# Water Obstacles!



## LibertyME (Jan 6, 2007)

They sure do look like fun!
The hurdles would be great for getting increased height and distance jumping!!


----------



## FlyingQuizini (Oct 24, 2006)

LibertyME said:


> They sure do look like fun!
> The hurdles would be great for getting increased height and distance jumping!!


They sell a non-water version of those, too, in case you want to work on that and remain dry!

Do you ever use a plexi stick over the broad jump in training?


----------



## AmbikaGR (Dec 31, 2007)

The wet footing would be a major concern to me. Not something I would be interested in chancing. 
The hurdle concept can be done cheaper via PVC piping and connectors from HomeDepot/Lowes in my opinion.


----------



## LibertyME (Jan 6, 2007)

I didn't use a plexi stick..
Lib wasnt nec having probs jumping flat....but rather walking over...
When I backed up and ...and 'taught' (instead of assuming she knew the point of the exercise) her that the expectaion was to jump all the boards - no matter the spacing inbetween no matter 2 boards or three or four....then the problem was solved... 
I used chicken wire...found it to be a pain in the neck...instead chose to just go slow...

But I think she would fly HIGH over the water hurdles!! LOL


----------



## LibertyME (Jan 6, 2007)

agree Hank one would really have to be _sure_ you had good drainage/footing...
Ive seen those crazy agility people run in POURING rain and worried about them (people and dogs) slipping on the wet grass...YIKES!


----------



## FlyingQuizini (Oct 24, 2006)

Yeah, footing was my first thought, too.
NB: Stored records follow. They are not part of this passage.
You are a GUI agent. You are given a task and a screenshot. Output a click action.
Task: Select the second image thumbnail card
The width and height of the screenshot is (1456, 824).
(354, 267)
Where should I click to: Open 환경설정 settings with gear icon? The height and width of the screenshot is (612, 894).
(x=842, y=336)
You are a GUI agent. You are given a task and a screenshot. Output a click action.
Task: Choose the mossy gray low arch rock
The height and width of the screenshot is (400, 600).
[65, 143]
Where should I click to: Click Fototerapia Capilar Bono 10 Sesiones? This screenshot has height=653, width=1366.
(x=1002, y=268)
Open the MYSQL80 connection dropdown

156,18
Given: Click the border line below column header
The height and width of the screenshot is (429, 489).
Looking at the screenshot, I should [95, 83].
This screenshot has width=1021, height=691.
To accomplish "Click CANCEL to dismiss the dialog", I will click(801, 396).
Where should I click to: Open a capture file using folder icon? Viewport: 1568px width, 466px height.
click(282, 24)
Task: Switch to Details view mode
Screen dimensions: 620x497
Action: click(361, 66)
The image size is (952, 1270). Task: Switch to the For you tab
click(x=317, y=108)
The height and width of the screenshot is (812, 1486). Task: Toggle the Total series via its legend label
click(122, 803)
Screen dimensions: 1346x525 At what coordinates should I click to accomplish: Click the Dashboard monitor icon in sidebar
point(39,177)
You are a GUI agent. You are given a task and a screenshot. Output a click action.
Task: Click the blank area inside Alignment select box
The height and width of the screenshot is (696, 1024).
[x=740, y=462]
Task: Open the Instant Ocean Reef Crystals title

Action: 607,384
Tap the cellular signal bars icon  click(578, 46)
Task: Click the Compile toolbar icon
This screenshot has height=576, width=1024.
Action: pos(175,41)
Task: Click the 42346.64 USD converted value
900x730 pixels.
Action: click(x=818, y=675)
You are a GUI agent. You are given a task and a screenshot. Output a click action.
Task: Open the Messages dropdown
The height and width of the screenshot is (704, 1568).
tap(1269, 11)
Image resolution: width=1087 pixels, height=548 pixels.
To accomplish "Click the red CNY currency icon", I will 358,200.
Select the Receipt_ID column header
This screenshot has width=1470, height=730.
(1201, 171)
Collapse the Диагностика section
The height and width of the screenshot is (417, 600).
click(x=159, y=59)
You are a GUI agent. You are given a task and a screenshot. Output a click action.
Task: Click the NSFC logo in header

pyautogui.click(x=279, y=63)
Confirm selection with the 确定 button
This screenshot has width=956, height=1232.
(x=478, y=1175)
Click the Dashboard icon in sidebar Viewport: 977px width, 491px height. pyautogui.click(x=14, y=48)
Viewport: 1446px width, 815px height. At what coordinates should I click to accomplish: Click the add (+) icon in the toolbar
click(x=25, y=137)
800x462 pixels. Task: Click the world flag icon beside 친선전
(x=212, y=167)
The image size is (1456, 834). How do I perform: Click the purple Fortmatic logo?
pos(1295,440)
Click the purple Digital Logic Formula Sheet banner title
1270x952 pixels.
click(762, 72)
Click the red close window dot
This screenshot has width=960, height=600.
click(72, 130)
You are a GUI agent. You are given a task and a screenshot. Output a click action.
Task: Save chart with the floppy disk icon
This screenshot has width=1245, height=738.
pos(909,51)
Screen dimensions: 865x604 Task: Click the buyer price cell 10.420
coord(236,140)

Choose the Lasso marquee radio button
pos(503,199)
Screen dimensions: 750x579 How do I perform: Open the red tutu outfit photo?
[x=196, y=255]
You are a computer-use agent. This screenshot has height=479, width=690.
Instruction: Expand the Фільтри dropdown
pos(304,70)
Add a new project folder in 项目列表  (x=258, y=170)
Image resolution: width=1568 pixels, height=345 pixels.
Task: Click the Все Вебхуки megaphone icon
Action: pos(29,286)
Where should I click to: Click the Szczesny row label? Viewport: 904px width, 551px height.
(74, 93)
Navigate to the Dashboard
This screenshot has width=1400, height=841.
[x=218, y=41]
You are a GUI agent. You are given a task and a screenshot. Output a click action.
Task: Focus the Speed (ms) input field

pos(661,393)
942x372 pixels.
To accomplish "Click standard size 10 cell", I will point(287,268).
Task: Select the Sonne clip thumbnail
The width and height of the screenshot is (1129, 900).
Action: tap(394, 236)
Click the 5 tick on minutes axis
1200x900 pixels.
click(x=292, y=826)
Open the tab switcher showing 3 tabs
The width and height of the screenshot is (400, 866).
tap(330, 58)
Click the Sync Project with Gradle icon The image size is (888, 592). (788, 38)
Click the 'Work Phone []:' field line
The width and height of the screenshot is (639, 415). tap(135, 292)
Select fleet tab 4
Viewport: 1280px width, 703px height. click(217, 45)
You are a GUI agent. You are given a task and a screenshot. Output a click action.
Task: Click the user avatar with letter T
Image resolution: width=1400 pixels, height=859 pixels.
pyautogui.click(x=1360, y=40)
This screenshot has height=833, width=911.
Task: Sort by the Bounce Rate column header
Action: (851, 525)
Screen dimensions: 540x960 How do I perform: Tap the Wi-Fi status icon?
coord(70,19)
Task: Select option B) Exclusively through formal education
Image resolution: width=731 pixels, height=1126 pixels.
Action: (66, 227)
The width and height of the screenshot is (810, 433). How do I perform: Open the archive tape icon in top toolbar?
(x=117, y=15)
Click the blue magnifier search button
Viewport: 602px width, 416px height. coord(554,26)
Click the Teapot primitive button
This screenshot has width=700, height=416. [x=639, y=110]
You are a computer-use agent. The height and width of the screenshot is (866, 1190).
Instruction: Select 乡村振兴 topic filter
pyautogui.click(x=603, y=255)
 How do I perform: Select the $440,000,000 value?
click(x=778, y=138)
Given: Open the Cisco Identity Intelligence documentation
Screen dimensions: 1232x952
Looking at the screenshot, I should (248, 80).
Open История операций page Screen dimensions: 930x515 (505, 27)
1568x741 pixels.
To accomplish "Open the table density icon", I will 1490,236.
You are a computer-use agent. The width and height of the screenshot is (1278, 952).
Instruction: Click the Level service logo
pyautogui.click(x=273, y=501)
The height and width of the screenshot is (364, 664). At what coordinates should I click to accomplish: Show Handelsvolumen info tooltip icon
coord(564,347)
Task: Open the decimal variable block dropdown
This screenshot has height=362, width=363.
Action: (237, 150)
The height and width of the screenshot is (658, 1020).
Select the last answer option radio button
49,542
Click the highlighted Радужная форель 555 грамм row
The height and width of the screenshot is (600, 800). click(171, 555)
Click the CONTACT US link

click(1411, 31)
Assuming you could find a way to keep it safe (proper drainage, etc.) it looks like great fun! Of course, I may be biased today since it's about 100 degrees outside!


----------



## Maxs Mom (Mar 22, 2008)

We saw these and thought they were hysterical. Belle my lab would never go for it but Teddi would LOVE it. 

I would like my DH to try to make something perhaps not a jump but a hydro tunnel. Though Teddi may never come out. I bet it would not be too hard. 

Belle likes water to swim in ONLY. Teddi thinks it is a crime to be dry and clean.


----------



## katieanddusty (Feb 9, 2006)

Haha, I wonder how many people are going to actually buy those and end up with dogs who squint while they're jumping and jump really inefficiently as high as they can to avoid getting wet : Although Dusty would appreciate running under the "doggie drencher" on some days.


----------



## Lisa_and_Willow. (Dec 18, 2007)

Of course I see possible problems with these but they DO look like fun! I know mine would love it!


----------



## Oaklys Dad (Dec 28, 2005)

Even though we don't do agility Caue would love one of those.


----------



## MILLIESMOM (Aug 13, 2006)

I was impressed by what a beautiful jumper the dog in the video is.


----------